- _Exercise text_:
⟨

Of the 108 hospitalized patients, 83 patients were admitted to the ICU. It was observed that patients who died in hospital spent more days in ICU as compared to the patients who survived. A study showed that the COVID-19 ICU mortality ranged from 20% to 62% around the world.3

Lymphocytopenia was a major hematological abnormality observed in patients hospitalized with severe COVID-19.32 Anemia due to hemolysis was an important independent predictor of the severity of COVID-19 disease.33,34 RBCs can be lysed during infections such as sepsis.35 COVID-19 spike proteins and complement activation products were observed on RBC membranes in COVID-19 patients, affecting the RBCs structure and function.36 This may lead to decreased RBC numbers which was also observed in patients in our study.34 However, the decrease in hemoglobin levels was non-significant.

To understand disease severity in light of increased rates of RBS breakdown, coagulation factors in patients require analysis. Commonly used laboratory tests for exogenous and endogenous coagulating system factors such as DD, PT, and PTT were used for early diagnosis of disseminated intravascular coagulation, associated with severe COVID-19.37 Significantly higher levels of PT and PTT levels were observed in patients who died in hospital due to severe COVID-19. This showed a significant correlation between coagulating factors and disease outcome, suggesting diagnostic value of such markers in predicting disease progression and severity.

Hematological parameters such as HGB, HTC, platelets serum ferritin, neutrophils, lymphocytes, monocytes and eosinophil counts did not show any statistical differences between survived and non-survived patients in our study. However, both groups exhibited lower levels of platelets.38 The levels of ferritin, an inflammatory indicator studied in COVID-19 patients, was found to increase many-fold in critically ill COVID-19 patients.39

In severe cases of COVID-19 disease, an excessive immune response called the cytokine storm is generated against the virus, together with increased levels of lymphocytes.40 These cells have a crucial role in cell immunity. Some studies suggest that lymphocytes were found to significantly decrease in COVID-19 patients compared to healthy individuals.38 These findings are similar to our results. However, no significant differences were observed in lymphocyte levels between both survived and non-survived groups. Furthermore, the numbers of neutrophils, eosinophils, and basophils were significantly reduced in critically ill COVID-19 patients.38 Similar patterns of reduction were observed in our study. However, only basophil counts differed significantly between survived and non-survived groups.

⟩

- _Collected data entries_:
⟨

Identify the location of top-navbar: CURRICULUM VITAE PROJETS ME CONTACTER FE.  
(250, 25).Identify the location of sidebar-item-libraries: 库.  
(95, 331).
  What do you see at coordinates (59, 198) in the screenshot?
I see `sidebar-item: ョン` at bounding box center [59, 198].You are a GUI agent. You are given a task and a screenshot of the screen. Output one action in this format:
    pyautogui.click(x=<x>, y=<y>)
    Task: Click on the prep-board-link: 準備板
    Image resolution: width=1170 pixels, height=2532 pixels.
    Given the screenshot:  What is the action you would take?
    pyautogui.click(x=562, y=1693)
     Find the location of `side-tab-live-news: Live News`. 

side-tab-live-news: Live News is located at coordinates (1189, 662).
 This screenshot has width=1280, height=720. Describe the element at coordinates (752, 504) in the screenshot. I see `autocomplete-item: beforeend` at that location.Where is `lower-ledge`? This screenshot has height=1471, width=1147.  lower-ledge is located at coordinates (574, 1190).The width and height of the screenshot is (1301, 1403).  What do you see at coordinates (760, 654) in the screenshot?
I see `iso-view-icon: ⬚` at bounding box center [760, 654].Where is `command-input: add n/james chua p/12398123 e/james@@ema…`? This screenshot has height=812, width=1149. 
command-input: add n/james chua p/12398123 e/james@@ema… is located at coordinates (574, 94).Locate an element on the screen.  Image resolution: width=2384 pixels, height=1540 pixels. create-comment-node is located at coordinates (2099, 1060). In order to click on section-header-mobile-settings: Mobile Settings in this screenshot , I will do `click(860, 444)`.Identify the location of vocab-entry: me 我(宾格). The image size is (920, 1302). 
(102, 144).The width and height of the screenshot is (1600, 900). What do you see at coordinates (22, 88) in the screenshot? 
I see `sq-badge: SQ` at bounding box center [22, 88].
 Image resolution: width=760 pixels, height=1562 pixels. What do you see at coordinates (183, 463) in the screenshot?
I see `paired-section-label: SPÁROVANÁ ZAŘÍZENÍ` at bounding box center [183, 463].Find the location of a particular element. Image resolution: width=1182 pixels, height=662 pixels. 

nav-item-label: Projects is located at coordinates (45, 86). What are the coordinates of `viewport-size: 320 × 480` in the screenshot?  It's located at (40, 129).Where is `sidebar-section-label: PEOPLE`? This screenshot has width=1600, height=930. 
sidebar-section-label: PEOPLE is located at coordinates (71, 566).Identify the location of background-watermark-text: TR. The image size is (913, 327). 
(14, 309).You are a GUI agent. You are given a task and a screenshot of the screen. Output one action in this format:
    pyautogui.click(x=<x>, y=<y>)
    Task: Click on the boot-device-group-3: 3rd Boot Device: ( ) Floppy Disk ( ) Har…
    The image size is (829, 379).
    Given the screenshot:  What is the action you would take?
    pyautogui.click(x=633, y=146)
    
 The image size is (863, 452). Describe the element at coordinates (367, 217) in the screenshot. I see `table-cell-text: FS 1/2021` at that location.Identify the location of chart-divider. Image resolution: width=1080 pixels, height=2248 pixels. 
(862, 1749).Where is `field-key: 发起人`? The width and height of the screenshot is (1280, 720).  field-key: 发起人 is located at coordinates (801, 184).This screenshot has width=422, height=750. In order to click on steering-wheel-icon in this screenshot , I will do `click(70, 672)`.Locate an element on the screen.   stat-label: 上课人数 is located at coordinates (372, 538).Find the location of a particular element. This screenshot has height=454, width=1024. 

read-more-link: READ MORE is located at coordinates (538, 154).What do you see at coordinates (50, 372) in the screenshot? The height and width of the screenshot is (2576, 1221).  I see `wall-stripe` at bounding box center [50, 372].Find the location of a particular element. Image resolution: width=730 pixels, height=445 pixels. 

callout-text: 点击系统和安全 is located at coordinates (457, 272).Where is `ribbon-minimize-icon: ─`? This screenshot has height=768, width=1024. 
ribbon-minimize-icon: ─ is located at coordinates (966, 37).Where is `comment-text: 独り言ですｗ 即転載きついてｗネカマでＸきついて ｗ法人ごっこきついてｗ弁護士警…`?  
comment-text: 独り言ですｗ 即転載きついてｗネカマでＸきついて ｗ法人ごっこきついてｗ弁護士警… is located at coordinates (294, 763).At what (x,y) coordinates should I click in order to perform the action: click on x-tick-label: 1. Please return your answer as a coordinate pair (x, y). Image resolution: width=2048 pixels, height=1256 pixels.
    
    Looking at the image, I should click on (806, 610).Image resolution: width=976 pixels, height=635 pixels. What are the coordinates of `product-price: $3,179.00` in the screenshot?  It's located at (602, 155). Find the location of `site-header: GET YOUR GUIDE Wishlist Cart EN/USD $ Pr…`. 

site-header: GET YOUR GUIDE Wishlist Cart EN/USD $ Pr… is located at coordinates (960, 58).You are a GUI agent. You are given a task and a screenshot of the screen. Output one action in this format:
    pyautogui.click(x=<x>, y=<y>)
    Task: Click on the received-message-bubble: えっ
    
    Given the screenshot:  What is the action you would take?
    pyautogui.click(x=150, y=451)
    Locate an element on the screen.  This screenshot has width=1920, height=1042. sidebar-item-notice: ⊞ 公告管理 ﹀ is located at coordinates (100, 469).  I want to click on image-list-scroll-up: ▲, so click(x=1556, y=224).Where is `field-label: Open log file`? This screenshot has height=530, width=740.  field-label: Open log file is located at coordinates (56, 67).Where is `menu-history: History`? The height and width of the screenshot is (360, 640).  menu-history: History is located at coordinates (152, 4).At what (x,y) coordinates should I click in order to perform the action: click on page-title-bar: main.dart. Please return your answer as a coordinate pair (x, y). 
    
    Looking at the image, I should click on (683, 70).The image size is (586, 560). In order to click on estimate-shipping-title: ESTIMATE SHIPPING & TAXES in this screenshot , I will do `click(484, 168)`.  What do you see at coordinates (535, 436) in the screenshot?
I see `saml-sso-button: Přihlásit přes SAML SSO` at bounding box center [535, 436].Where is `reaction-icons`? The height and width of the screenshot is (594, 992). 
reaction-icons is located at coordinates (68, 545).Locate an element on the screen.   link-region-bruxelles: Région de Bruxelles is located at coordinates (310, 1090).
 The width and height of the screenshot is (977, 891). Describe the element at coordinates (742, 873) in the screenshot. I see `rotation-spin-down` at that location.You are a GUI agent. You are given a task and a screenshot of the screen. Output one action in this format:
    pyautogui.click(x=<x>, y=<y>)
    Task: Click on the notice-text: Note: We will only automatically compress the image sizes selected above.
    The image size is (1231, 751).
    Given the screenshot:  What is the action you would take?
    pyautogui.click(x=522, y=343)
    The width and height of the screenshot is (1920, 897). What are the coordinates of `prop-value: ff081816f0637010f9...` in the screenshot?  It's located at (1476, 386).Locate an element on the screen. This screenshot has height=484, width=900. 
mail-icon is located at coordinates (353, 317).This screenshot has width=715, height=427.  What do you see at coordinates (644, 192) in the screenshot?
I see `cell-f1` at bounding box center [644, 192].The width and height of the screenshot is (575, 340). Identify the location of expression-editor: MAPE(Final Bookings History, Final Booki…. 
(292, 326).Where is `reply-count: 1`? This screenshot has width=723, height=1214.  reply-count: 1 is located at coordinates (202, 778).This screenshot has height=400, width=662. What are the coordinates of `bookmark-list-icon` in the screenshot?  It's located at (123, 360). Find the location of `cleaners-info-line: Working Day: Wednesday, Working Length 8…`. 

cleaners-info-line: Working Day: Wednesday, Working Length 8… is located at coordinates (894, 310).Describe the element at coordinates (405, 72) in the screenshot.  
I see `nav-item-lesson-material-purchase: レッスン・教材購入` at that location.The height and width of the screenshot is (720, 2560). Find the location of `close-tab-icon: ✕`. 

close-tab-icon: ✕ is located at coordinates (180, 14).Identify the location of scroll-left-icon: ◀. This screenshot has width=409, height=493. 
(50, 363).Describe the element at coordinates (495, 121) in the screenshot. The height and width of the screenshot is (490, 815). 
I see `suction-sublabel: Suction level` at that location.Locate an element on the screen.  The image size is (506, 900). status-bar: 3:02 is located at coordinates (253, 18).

⟩

- _Action item 1_: Copy from the COVID-19 text the part that begins at the words "In severe cases" and ends after "between survived and non-survived groups.".
- _Action item 2_: In the COVID-19 text, which cell counts differed significantly between the survived and non-survived groups?

- _Expected answer 1_:
In severe cases of COVID-19 disease, an excessive immune response called the cytokine storm is generated against the virus, together with increased levels of lymphocytes.40 These cells have a crucial role in cell immunity. Some studies suggest that lymphocytes were found to significantly decrease in COVID-19 patients compared to healthy individuals.38 These findings are similar to our results. However, no significant differences were observed in lymphocyte levels between both survived and non-survived groups. Furthermore, the numbers of neutrophils, eosinophils, and basophils were significantly reduced in critically ill COVID-19 patients.38 Similar patterns of reduction were observed in our study. However, only basophil counts differed significantly between survived and non-survived groups.

- _Expected answer 2_: Only basophil counts differed significantly between the two groups.